#### About this task:
Exactly the lines from the one containing "Vaksin Dewasa (47, 1863)" to the final line below should be output, and no others.

(Saved entries)
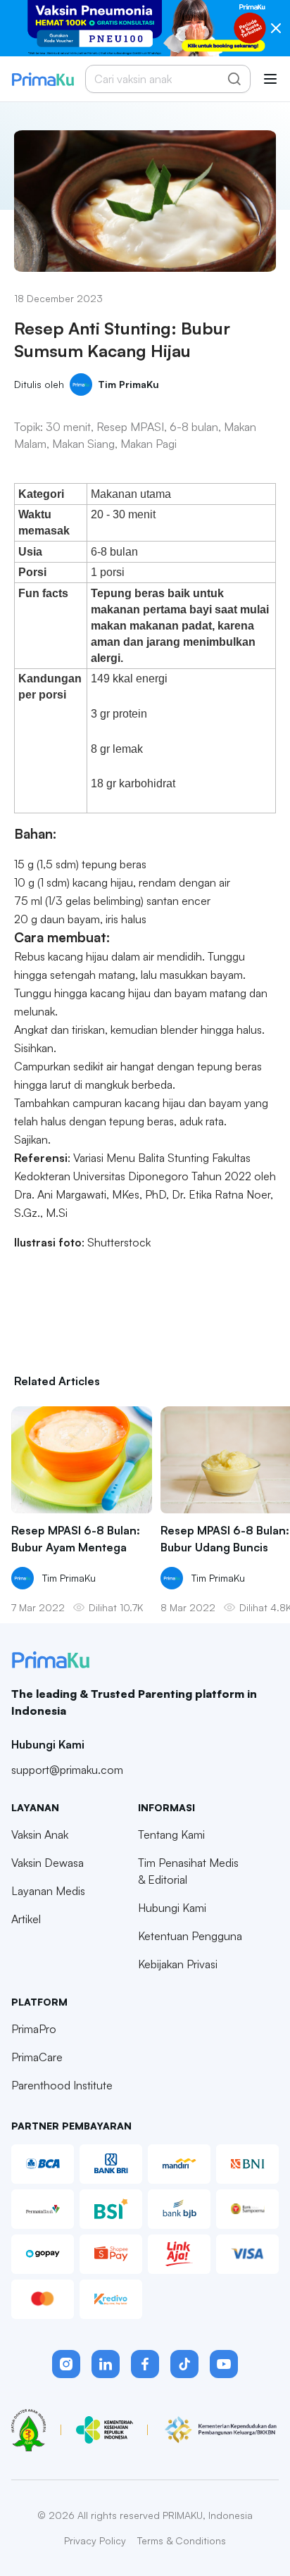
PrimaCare (37, 2057)
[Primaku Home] (42, 79)
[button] (66, 2364)
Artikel (26, 1919)
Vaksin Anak (39, 1834)
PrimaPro (33, 2029)
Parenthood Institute (62, 2085)
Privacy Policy (95, 2540)
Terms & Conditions (181, 2540)
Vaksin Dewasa (47, 1863)
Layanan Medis (48, 1891)
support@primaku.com (67, 1770)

#### Response below:
Vaksin Dewasa (47, 1863)
Layanan Medis (48, 1891)
support@primaku.com (67, 1770)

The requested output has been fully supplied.